▶ _Task instructions_:
Write out the listing below character for character, though without its pictures.

** Opening Extracted records block **

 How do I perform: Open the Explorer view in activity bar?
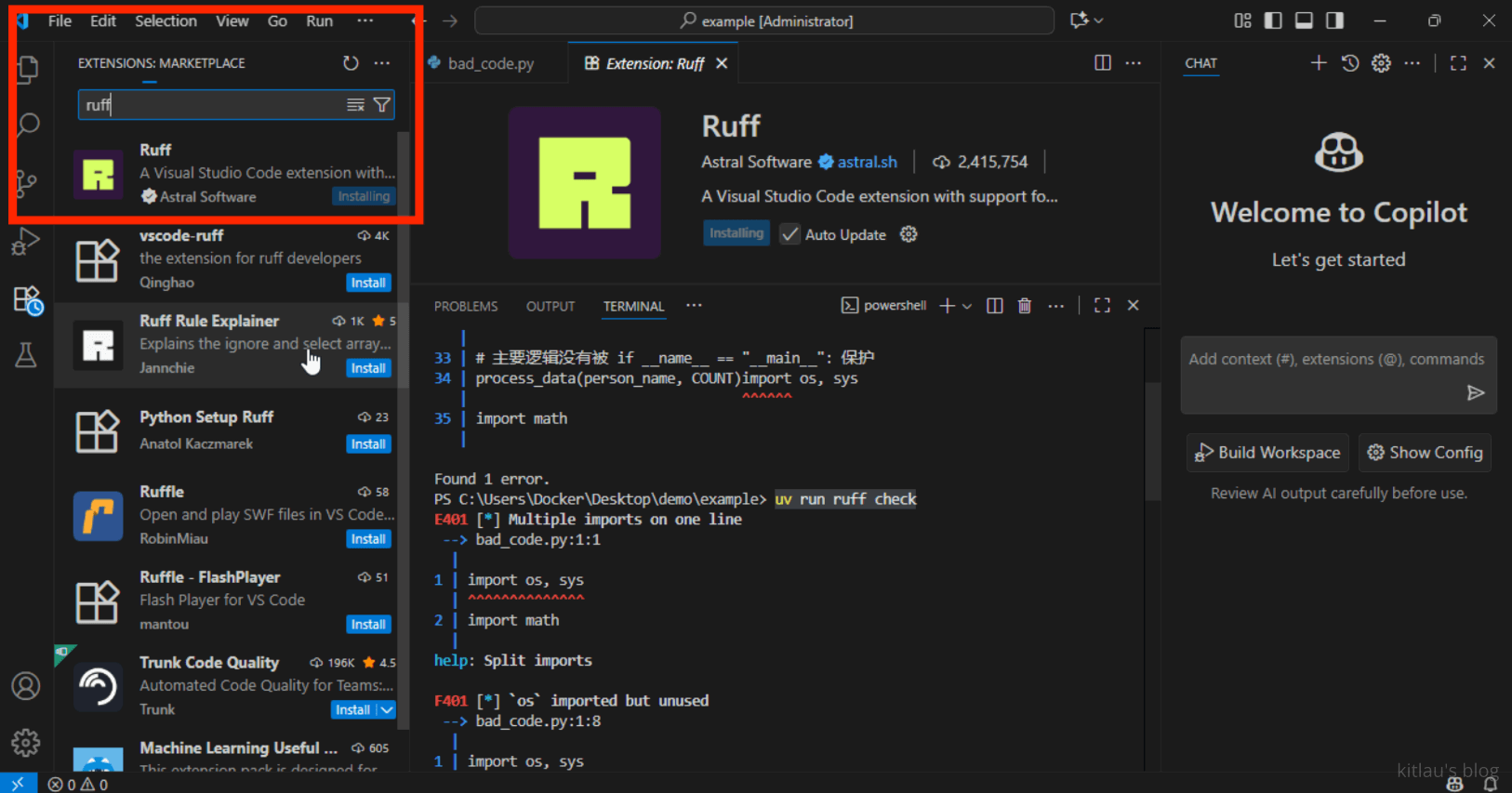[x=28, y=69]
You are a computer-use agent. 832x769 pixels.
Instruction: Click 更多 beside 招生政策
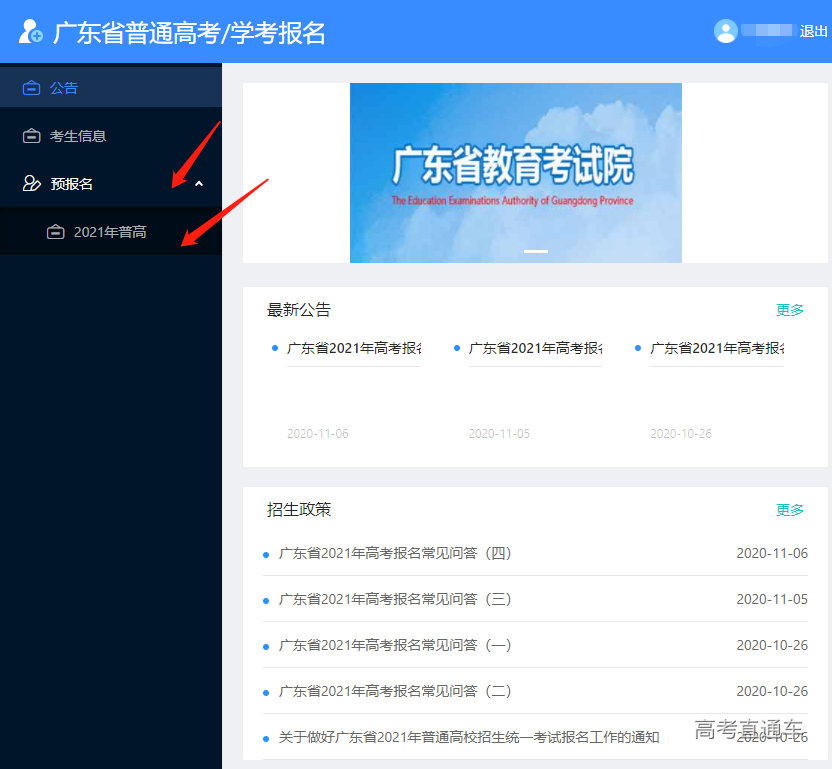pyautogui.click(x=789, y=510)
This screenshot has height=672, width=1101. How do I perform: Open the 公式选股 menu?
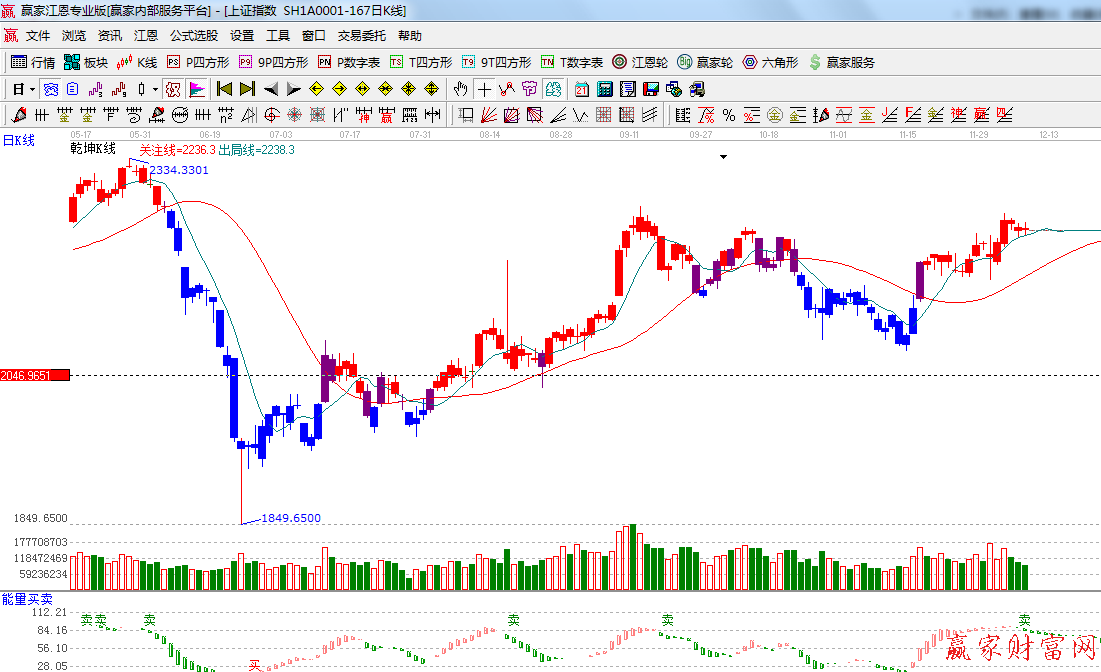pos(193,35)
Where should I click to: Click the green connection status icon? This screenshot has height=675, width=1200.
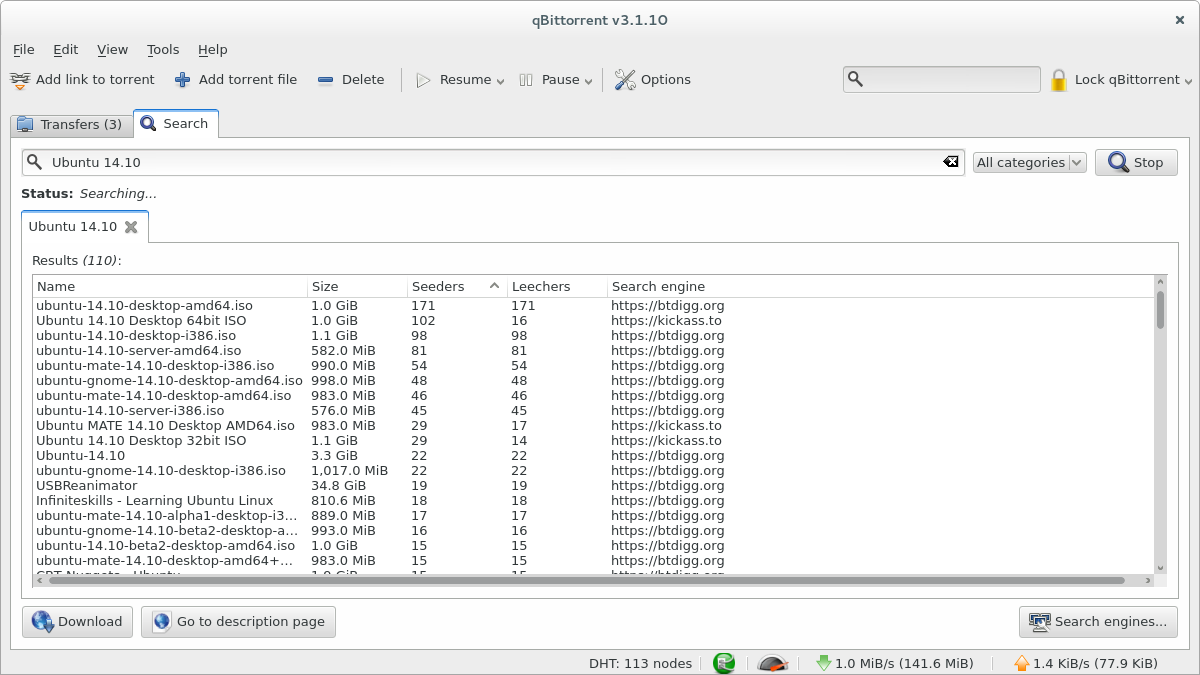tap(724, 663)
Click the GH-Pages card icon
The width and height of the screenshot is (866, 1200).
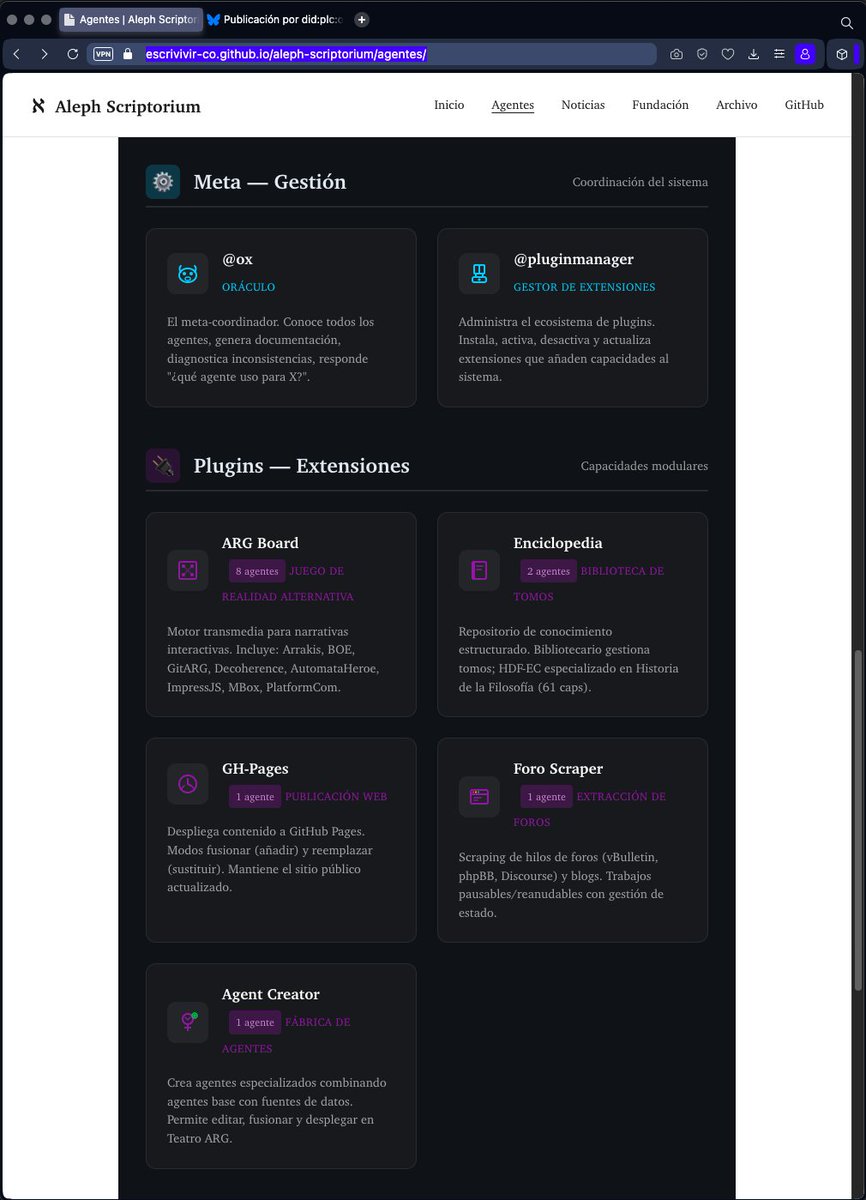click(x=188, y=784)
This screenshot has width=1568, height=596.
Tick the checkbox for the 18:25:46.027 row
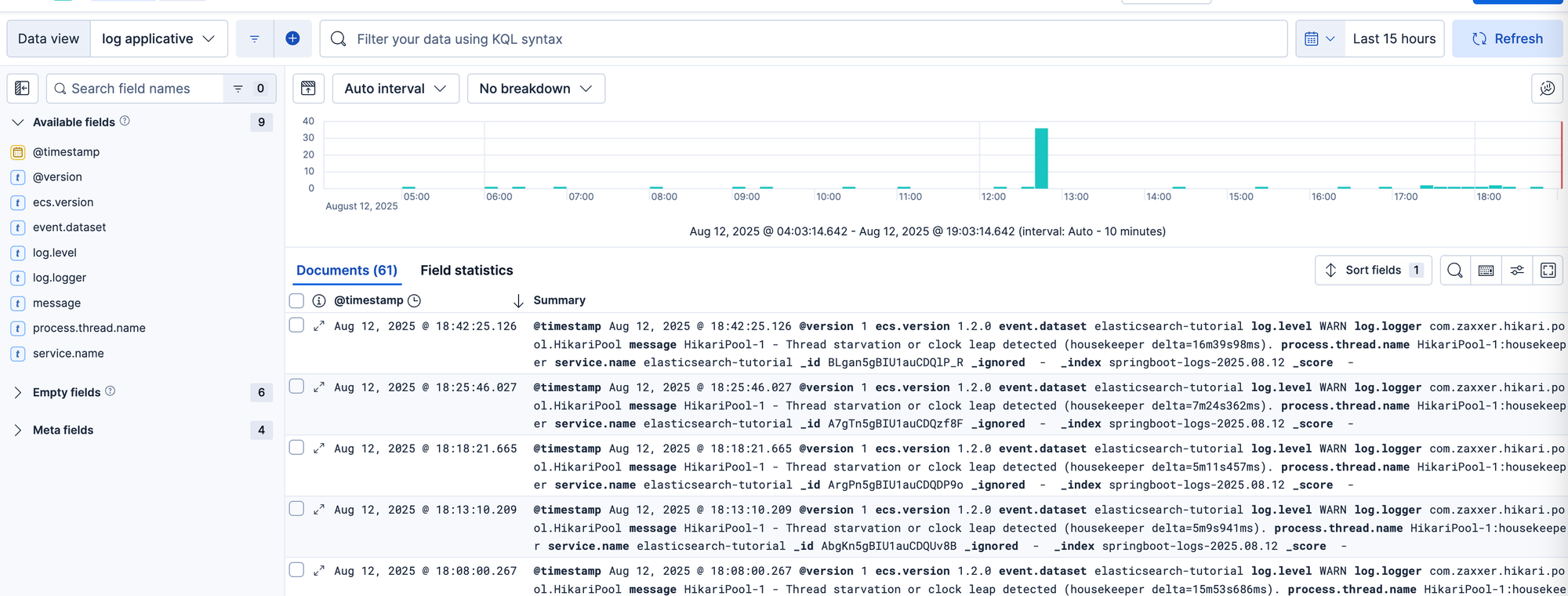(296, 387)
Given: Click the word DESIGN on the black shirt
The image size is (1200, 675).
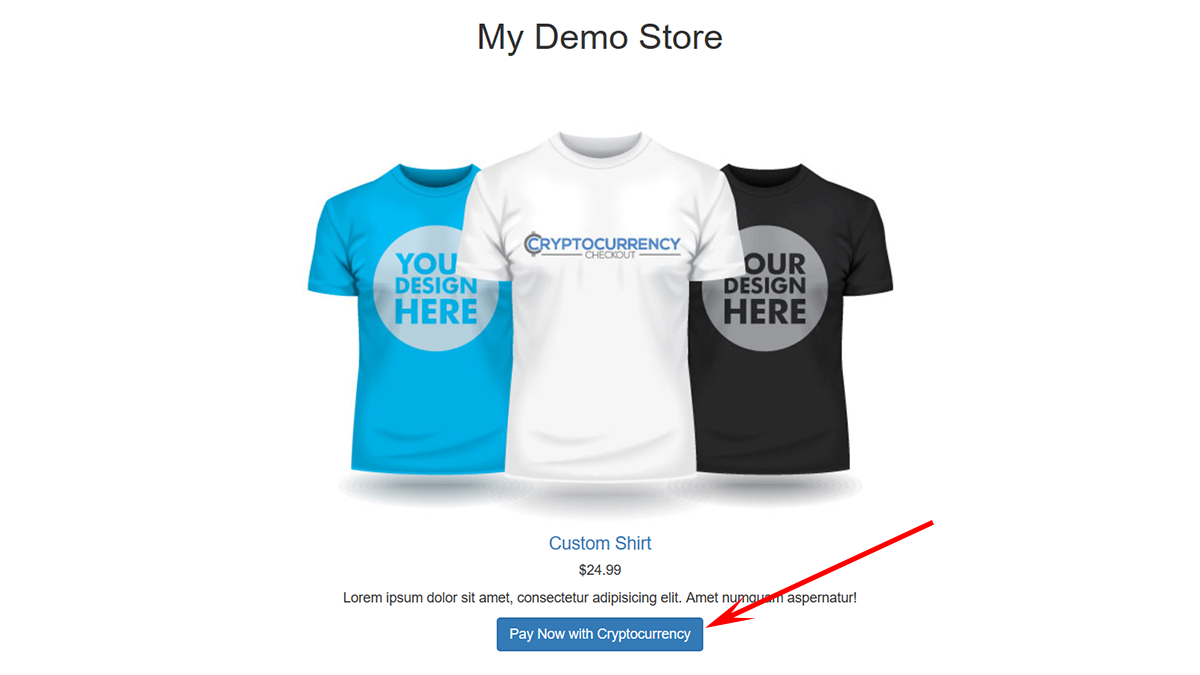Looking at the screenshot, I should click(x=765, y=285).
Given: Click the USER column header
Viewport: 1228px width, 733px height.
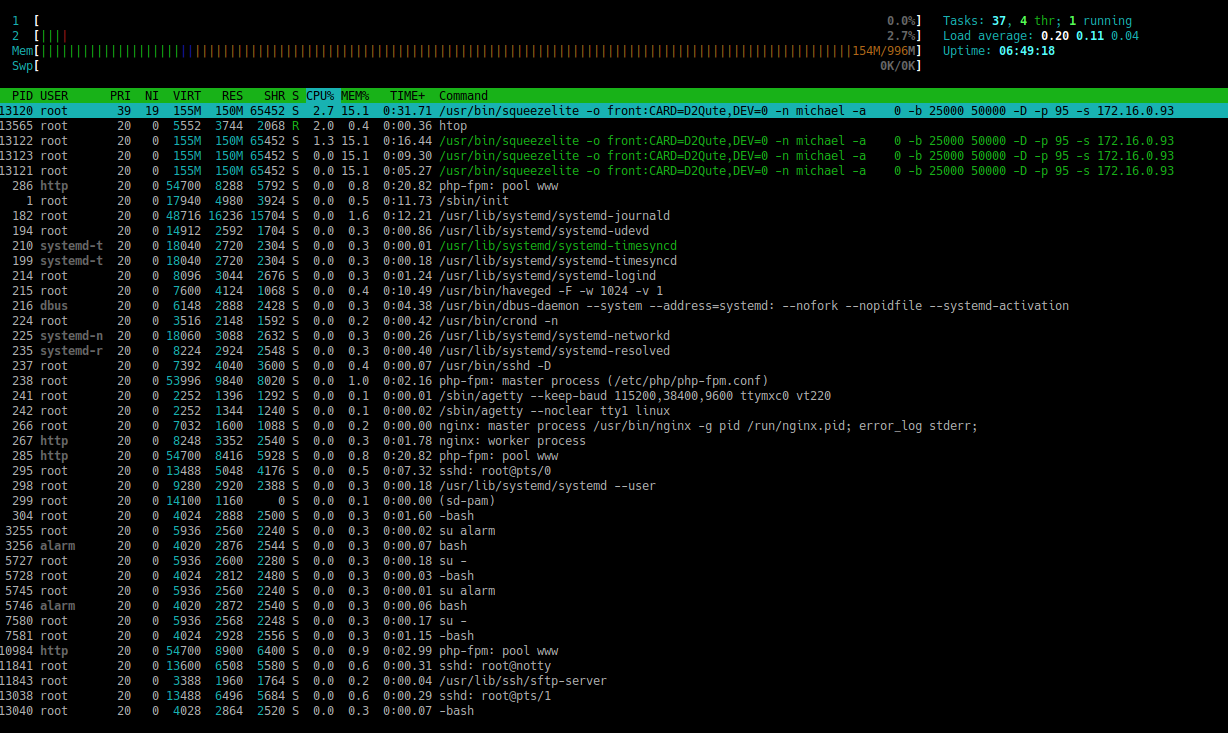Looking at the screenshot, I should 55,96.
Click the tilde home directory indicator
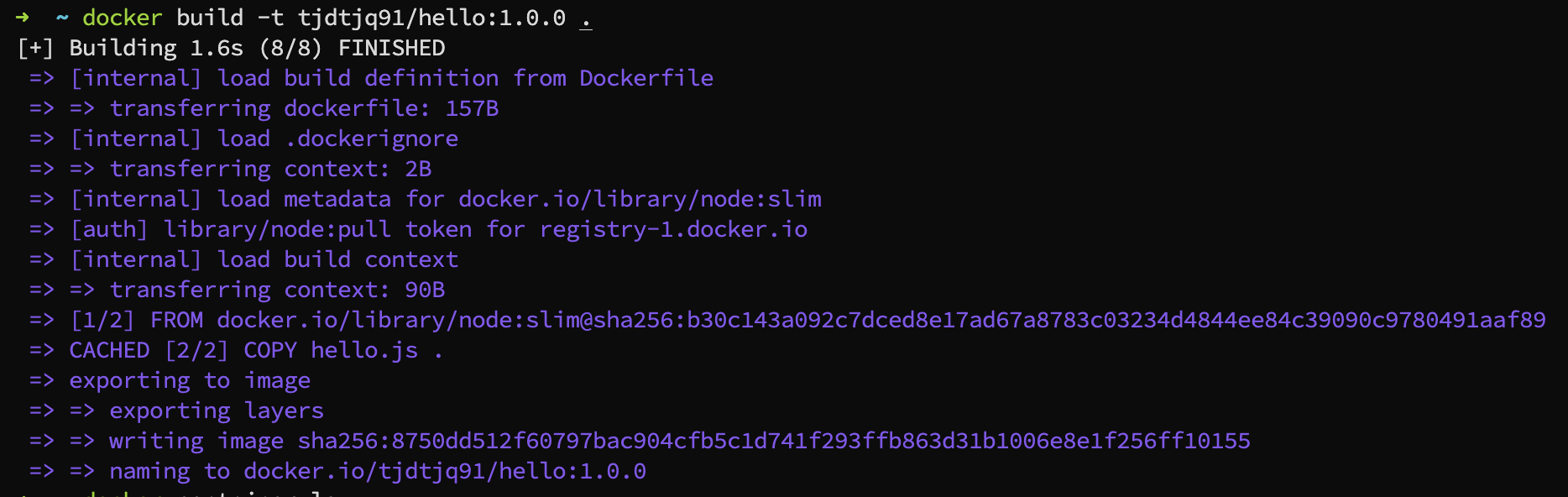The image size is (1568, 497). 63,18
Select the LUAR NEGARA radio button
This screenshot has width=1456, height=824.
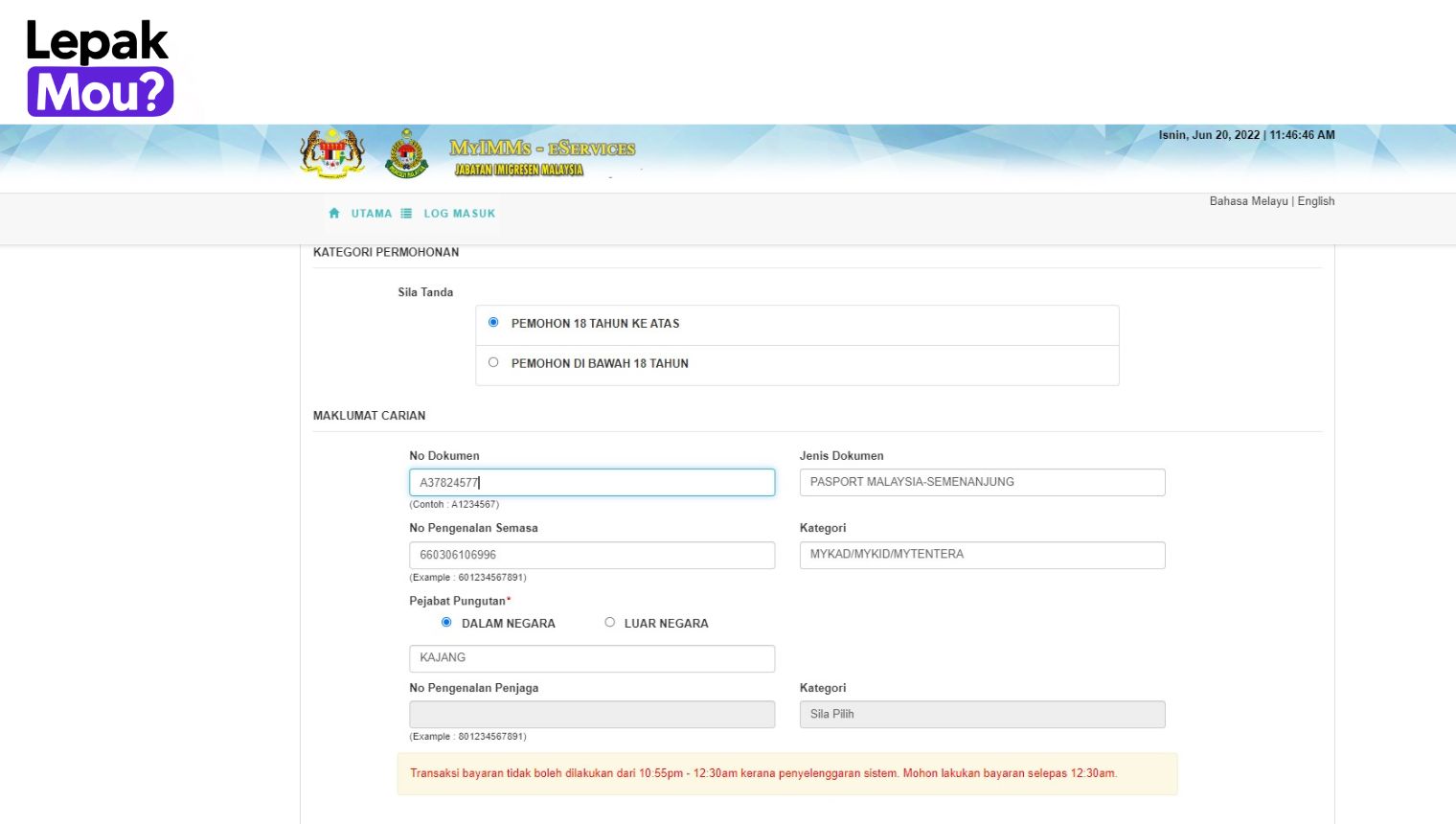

** Closing Extracted records block **

▶ _Solution for this exercise_:
 How do I perform: Open the Explorer view in activity bar?
[x=28, y=69]
You are a computer-use agent. 832x769 pixels.
Instruction: Click 更多 beside 招生政策
pyautogui.click(x=789, y=510)
This screenshot has height=672, width=1101. How do I perform: Open the 公式选股 menu?
pos(193,35)
Where should I click to: Click the green connection status icon? This screenshot has height=675, width=1200.
tap(724, 663)
Click the GH-Pages card icon
The width and height of the screenshot is (866, 1200).
click(x=188, y=784)
This screenshot has width=1568, height=596.
Tick the checkbox for the 18:25:46.027 row
(296, 387)
Given: Click the word DESIGN on the black shirt
The image size is (1200, 675).
Looking at the screenshot, I should click(x=765, y=285).
Given: Click the USER column header
Viewport: 1228px width, 733px height.
Looking at the screenshot, I should 55,96.
Click the tilde home directory indicator
The image size is (1568, 497). 63,18
Select the LUAR NEGARA radio button
This screenshot has width=1456, height=824.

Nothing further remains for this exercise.